Prilly menghempaskan tubuhnya, menyandar ke sebuah bangku disusul oleh Ali di sebelahnya. Prilly terdiam sejenak, sementara Ali tanpa sepengetahuan Prilly, memerhatikan wajah kekasihnya itu sambil tersenyum penuh arti. Betapa bahagianya Ali saat itu, orang yang selama ini hanya ia dengar suaranya, kini telah menjelma nyata di hadapannya. Saat Prilly menyadari Ali tengah memerhatikan wajahnya, reflek kedua tangannya menutupi wajahnya.

"Mas Ali! Berhenti nggak memandangiku seperti itu? Aku malu Mas ... malu ...," rengek Prilly di balik kedua telapak tangan yang masih menutupi wajahnya sembari menghentak-hentakkan kakinya ke lantai.

Ali yang melihat tingkah Prilly yang lucu malah tertawa, kemudian perlahan tangannya memegang kedua telapak tangan Prilly yang masih menutupi wajahnya, berusaha membukanya namun Prilly menahan tangannya begitu kuat.

"Selamat ulang tahun Ai," bisik Ali di telinga Prilly membuat Prilly perlahan membuka tangannya dan menatap mata Ali, "semoga panjang umur, sehat selalu dan tercapai apa yang kamu cita-citakan selama ini, dan semoga hubungan kita ke depan lancar. I love you Ai ...," lanjut Ali menatap dalam mata Prilly, sejenak kemudian ia menempelkan jari telunjuk dan jari tengah kanannya bersamaan ke bibirnya lantas mengecupnya, setelah itu ia pindahkan dua jari itu ke bibir Prilly hingga membuat wajah gadis itu merona merah, jantungnya berdegup dua kali lebih kencang dari biasanya.

Ali dan Prilly memang baru saja bertemu, namun pertemuan mereka tak ubahnya seperti melanjutkan kisah mereka di telepon maupun surat, jadi di antara Ali maupun Prilly bahkan tak ada rasa canggung sedikit pun dalam berbicara, hanya untuk hal-hal yang belum pernah mereka lakukan di telepon mereka sedikit sungkan.
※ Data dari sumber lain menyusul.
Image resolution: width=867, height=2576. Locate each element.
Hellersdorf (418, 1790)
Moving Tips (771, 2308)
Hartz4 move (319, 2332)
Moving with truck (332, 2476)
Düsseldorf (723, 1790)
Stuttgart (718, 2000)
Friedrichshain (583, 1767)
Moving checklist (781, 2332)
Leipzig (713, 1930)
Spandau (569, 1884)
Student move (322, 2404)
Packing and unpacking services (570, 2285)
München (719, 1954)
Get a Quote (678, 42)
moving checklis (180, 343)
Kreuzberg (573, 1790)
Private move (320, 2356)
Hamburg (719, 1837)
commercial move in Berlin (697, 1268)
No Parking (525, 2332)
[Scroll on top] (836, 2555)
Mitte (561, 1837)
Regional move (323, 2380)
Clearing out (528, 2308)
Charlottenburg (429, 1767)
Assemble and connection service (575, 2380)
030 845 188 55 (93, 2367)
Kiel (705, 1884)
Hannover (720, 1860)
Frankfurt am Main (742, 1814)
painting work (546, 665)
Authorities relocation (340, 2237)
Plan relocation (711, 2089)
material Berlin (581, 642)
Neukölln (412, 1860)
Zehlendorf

"Aamiin, makasih Mas," jawab Prilly tersenyum memegang tangan Ali, sungguh seandainya di tempat itu tidak ramai oleh orang yang berlalu-lalang di bandara, mungkin Prilly sudah memeluk Ali, walau bagaimanapun, Prilly juga sangat merindukan Ali sama seperti Ali merindukan dirinya.
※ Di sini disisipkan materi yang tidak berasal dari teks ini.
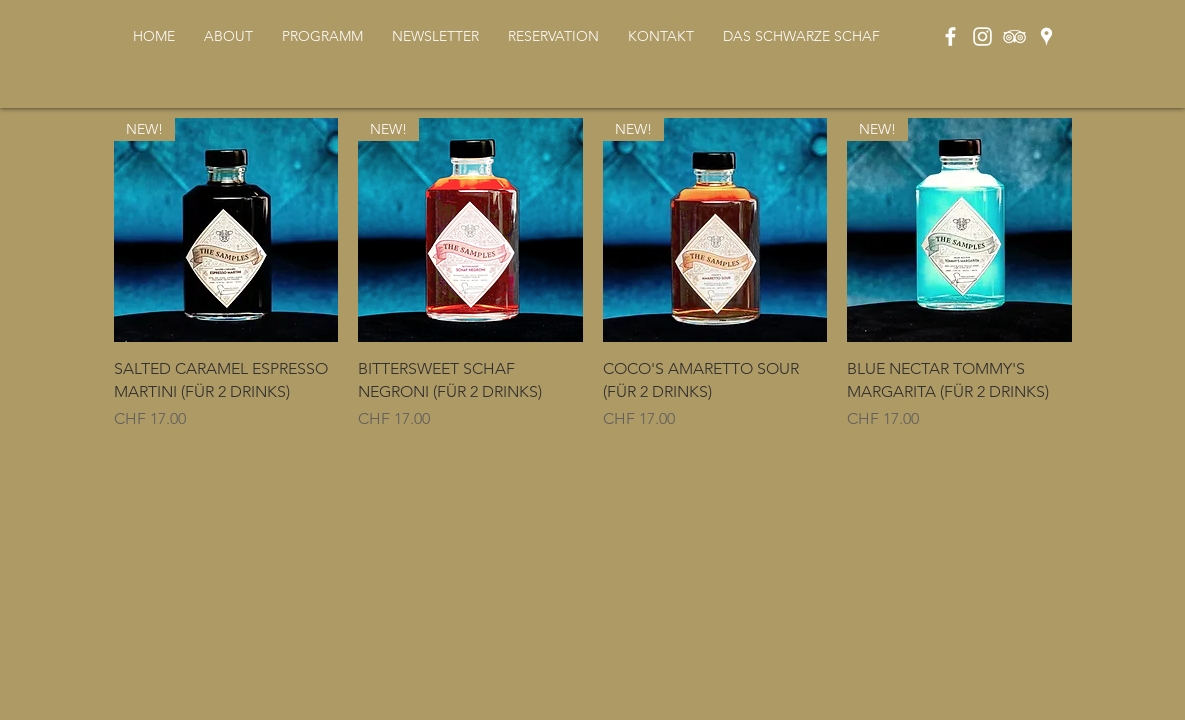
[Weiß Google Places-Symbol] (1046, 36)
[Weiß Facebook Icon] (950, 36)
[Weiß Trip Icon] (1014, 36)
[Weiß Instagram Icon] (982, 36)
"Kamu mau kado apa dari aku?" tanya Ali mengelus tangan Prilly lantas tersenyum mengulum bibirnya, matanya tak lepas memandang kedua bola mata Prilly.

"Bagiku, pertemuan kita ini sudah menjadi kado terindah buatku Mas." Prilly tersenyum membalas tatapan Ali, "tapi kalau Mas Ali mau traktir, aku terima dengan senang hati," lanjut Prilly tertawa riang.

"Boleh, kamu mau makan apa nanti? Biar aku traktir, sekalian merayakan pertemuan kita sekaligus hari ulang tahun kamu,"sahut Ali menyelipkan anak rambut Prilly ke sela telinga.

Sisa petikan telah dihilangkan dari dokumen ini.